Last month was, of course, Tina Fey’s painfully accurate SNL Girls spoof, which introduced an Albanian refugee, Blerta, as the fifth girl. Soon after, Hustler released its XXX-rated porn parody of Girls, featuring girl-on-girl action significantly less awkward than Hannah’s actual muffin-topped granny-panty sex scenes — again, painfully accurate down to Hannah’s unflattering crocheted crop tops. Then, of course, there’s the revolving door of the cast list — Charlie’s leaving, Elijah’s staying, the first female black character is arriving—and all the while the only promos floating around are HBO’s minute-long photo scrapbooks of Lena Dunham’s Instagram. Now, Anna Wintour is courting Lena Dunham to cover the face of Vogue, and Dunham is writing other pilots, so, basically, the world will soon collapse into one giant shorterall-wearing, e-book deal-wielding Brooklynite population of gratuitous nudity.
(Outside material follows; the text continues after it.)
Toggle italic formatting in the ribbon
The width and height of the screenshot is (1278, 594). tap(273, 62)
We are going to let this happen because I must know whom Shoshanna is fucking next season.  And according to the recently released teaser by HBO, Shoshanna is crawling out of top floor dormitory bunks at ungodly hours, performing her walks of shame with all kinds of Hunger Games-esque hairdos. At just 105 seconds long, the teaser video lives up to its blue ball nature by just giving us the slightest hint of what’s to come in its super vague, super nebulous way. However, here’s some stuff we learn:

Hannah is happy and normal(ish).

Probably undeservedly but whatever. She is almost guaranteed to self-sabotage her own happiness for the entirety of season three in what will likely be the most unbearable, self-serving way. She’s back together with Adam, and her e-book deal is solid again, which is kind of preposterous given last season’s hasty denouement of a finale. I mean, last we saw her, Hannah had just poked through her own eardrum — an act infinitely more grotesque than any beheading Game of Thrones could have conjured. Fortunately for us, Hannah’s happiness could mean a decrease in overzealous Q-tip usage but a definite increase in rape-y vibed sex scenes with Adam, resulting in a net loss of cringe-worthy moments.
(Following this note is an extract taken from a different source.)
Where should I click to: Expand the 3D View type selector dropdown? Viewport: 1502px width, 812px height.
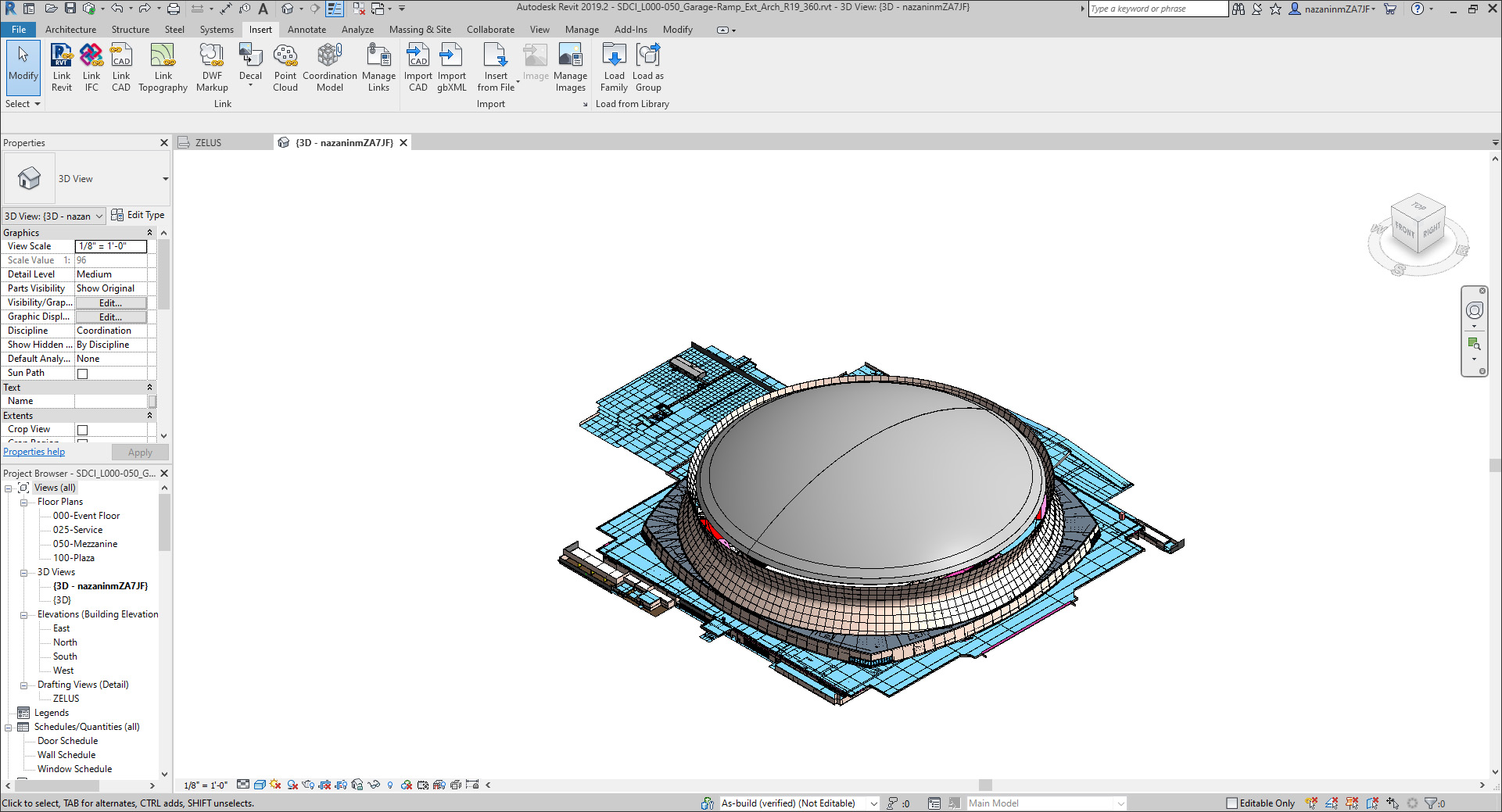tap(165, 179)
Jessa “kicks up a lot of dust.”

As the clip says, “Sometimes people need to make a lot larger strides to find themselves.” Jemima Kirke, just like her character Jessa, seems to have mastered the art of speaking without actually saying anything at all. The clip shows a disproportionate number of scene snapshots in which there is actual grass and natural landscapes, so my guess is that Jessa is either babysitting in the Hamptons or she’s trying to make inroads with her father in Poughkeepsie.
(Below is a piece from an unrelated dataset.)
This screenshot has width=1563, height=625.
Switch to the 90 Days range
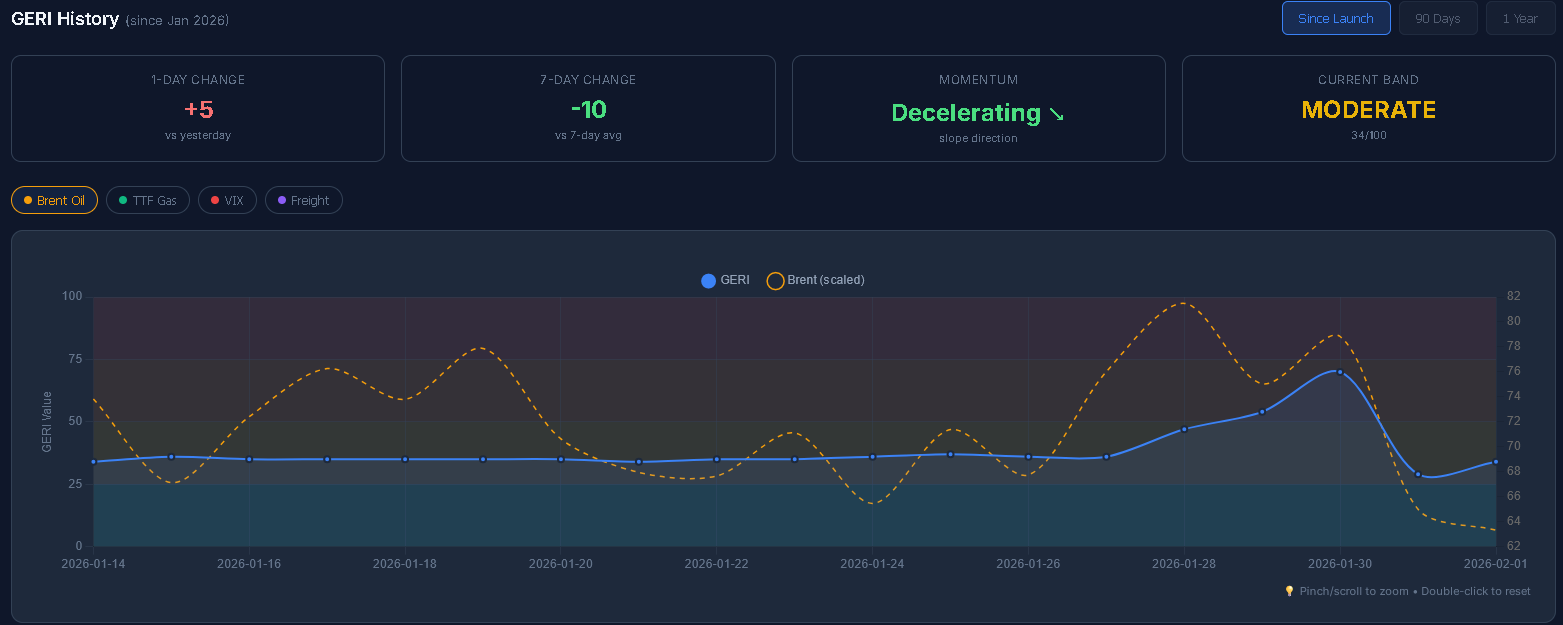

Marnie is “manically grieving.”

Ugh. UGH. She’s the actual worst. If you like Marnie, you are probably also that kid who thinks Monica in Friends is funny. Anyway, Marnie is falling apart like she always is, like a goddamn disaster wearing purple peplum. Now that Christopher Abbott has left the show due to creative differences, Marnie will get infinitely less exciting all while I’m sure she believes the opposite is true. I’m pretty sure Charlie was the best part about Marnie so now that he’s gone and she probably won’t be picking up any more chubby wedding singers like in season one’s finale (or It-boy artists like Booth Jonathan), maybe it’s time for a character axe. Or maybe she’ll get more interesting. The odds are pretty 50/50 at this point.

Ray is a “coffee impresario.”

He’s got a booming coffee/pizza place in Brooklyn. The Ray-Shosh saga cannot end. You don’t just have a crack-cident with a dude and forget about it. Even though Shoshanna seems to have found her sexual awakening, I’m sure Ray’s newfound success will complicate her reasons for breaking up with the 34-year-old.

Elijah returns.

As Lena Dunham says, “He’s so fun and he’s so wise in such a rude, mean way.” This is kind of how I hope to be described, so I’m glad someone will be around to sassily assault the rest of the delusional cast with all those hard truths.